Benny Hill, Desperate Housewives & LAX
This column first appeared in the Age on February 5, 2005
Who would have thought that a documentary on the life of that little gnome of a man, Benny Hill, would reduce me to tears? I watched him when I was a kid of course, and by that time he was a fat sixty-year-old chasing bosomy blondes 40 years younger than him to ridiculous music. I laughed at him, not with him, and certainly had no idea of his status as one of the first comic's that television (as opposed to theatre or radio) produced. I didn't know that his use of television trickery like multiple exposures, speeded up film and trick editing was original and ahead of its time, or that by the early 1950s, The Benny Hill Show was the top-rating program on British TV and would stay on top for more than twenty years.
After watching Living Famously: Benny Hill (tonight, 7.30 pm, ABC) I finally developed the respect this strange little man deserves. His childhood resembled that of Harry Potter's (when he wasn't at school) in its archetypal English suburban grimness. Despite becoming a multi millionaire and achieving international fame he always lived in a rented flat, with a couch and a TV and lived on chips and fish fingers. He caught the bus or walked to work, the people he worked with adored him, he dated women but never seemed able to develop ongoing relationships with them, and if he was gay, as was rumored, there isn't much evidence of that either. He cried in Charlie Chaplin movies, and again when Chaplin's family told him that Charlie had been a great fan of his work. His heart was broken when his show was cancelled in 1988. While you suspect he was the ultimate sad clown, no one who was close to him ever saw the smile drop, except, perhaps, his long term friend and producer Dennis Kirkland, who climbed over the balcony of his flat one day to find him dead on the couch of a heart attack - with the TV still on.

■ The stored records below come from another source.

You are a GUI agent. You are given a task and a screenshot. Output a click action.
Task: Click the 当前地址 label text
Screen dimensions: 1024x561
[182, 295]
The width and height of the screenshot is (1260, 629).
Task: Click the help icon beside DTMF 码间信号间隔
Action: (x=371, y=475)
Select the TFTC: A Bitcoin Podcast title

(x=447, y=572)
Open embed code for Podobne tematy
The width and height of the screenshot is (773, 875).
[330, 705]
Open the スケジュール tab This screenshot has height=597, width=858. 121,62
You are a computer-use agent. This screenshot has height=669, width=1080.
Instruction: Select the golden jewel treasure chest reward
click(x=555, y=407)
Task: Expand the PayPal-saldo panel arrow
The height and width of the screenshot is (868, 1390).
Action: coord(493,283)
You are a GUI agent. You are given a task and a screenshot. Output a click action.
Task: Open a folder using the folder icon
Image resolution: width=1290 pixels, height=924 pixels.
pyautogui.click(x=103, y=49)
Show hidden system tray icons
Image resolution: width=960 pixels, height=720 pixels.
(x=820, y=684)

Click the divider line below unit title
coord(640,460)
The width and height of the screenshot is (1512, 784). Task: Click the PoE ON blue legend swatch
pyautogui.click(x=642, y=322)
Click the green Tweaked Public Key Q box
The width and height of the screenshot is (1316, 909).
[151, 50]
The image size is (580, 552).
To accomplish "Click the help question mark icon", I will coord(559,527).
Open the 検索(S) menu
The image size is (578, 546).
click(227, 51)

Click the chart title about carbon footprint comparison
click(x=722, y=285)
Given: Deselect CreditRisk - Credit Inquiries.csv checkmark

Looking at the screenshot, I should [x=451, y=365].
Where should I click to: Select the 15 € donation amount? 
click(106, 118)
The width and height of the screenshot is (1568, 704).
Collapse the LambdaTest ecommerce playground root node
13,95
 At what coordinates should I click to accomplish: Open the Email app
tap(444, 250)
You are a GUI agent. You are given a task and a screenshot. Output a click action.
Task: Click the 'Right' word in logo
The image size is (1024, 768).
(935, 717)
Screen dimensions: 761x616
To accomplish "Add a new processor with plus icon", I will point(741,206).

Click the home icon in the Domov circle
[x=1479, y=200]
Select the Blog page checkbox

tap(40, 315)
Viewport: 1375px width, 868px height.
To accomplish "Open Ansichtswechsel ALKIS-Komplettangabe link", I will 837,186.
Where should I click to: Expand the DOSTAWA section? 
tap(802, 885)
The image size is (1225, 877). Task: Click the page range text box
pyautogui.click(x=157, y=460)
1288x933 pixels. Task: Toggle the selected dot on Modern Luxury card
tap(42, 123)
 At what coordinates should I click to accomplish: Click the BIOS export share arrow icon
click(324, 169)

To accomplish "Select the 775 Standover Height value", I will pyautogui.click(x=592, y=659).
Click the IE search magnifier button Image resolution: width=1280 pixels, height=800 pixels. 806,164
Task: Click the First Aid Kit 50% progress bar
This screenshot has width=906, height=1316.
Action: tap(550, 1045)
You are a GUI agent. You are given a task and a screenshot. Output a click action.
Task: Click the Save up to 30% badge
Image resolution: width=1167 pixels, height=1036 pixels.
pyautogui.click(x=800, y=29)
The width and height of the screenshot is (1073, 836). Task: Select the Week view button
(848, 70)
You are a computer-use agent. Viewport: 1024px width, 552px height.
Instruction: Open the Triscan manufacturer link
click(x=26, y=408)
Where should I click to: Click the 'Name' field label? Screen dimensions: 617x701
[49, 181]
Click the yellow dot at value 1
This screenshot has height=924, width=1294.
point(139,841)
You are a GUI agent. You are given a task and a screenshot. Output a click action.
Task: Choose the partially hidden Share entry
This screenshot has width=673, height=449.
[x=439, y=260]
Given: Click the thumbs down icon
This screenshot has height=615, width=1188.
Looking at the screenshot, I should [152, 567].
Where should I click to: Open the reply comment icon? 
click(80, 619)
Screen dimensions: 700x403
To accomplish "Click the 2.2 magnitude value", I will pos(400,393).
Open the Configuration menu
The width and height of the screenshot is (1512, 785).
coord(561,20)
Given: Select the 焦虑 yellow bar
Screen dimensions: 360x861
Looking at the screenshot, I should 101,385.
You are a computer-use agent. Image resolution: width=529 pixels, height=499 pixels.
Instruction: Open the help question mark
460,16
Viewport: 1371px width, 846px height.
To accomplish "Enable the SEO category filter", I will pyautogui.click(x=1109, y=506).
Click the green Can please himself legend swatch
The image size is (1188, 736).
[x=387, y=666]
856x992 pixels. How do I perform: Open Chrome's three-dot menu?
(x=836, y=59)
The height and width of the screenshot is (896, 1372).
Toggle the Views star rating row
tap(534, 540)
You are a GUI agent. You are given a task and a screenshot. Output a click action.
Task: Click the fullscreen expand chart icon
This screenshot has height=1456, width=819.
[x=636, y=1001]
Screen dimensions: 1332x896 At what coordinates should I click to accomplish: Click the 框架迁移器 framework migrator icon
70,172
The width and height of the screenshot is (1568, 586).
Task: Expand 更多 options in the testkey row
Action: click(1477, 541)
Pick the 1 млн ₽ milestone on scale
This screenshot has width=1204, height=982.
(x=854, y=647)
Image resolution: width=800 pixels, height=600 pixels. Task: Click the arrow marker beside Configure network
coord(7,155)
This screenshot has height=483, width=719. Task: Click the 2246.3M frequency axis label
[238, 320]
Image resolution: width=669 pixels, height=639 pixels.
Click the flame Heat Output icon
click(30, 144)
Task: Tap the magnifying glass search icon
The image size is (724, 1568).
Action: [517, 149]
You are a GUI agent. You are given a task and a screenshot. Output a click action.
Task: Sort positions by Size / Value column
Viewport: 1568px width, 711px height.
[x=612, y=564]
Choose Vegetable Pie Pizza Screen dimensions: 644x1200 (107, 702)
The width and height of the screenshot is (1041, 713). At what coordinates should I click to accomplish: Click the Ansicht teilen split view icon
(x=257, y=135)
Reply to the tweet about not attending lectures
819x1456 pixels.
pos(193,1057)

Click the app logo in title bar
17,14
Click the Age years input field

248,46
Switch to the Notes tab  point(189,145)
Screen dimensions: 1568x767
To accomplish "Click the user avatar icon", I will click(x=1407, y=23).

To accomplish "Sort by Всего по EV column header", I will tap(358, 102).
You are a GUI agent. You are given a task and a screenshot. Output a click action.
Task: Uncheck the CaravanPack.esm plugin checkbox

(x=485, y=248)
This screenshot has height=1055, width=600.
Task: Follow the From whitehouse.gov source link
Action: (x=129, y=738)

Desperate Housewives (Monday, Channel 7, 8.30pm) is also a show about facades and what might lurk behind the smiles of people who put a brave face on things. This intelligent soap is about a group of women who are neighbors, and friends of sorts, and live on picture-perfect Wisteria Lane. The show is narrated by one of their group, Mary Alice, who killed herself in the show's opening scene last week. Former Melrose Place star Marcia Cross is great as Bree Van De Kamp, a kind of Stepford wife on speed, and Terri Hatcher is a (sexy) delight as the divorced Susan Mayer. If I hadn't been told that this show was one of the best things to come out of America in a long time I would probably have loved it's camp and funny charm. But it's not - as claimed - subversive, its 'feminist' politics are thirty years old (The Woman's Room did it better), and if Americans thinks that Desperate Housewives is cutting edge it just shows you how right of centre the edge is these days. Personally, I'm just as happy watching the trashy and unpretentious LAX which Channel 7 is burying at 11.00 pm on Tuesday nights. It stars that other Melrose great, Heather Locklear, as one tough gal in charge of the runways at LAX, whose prepared to drive her car into the wheel of a plane to stop it moving if she has to. Now that's feminism.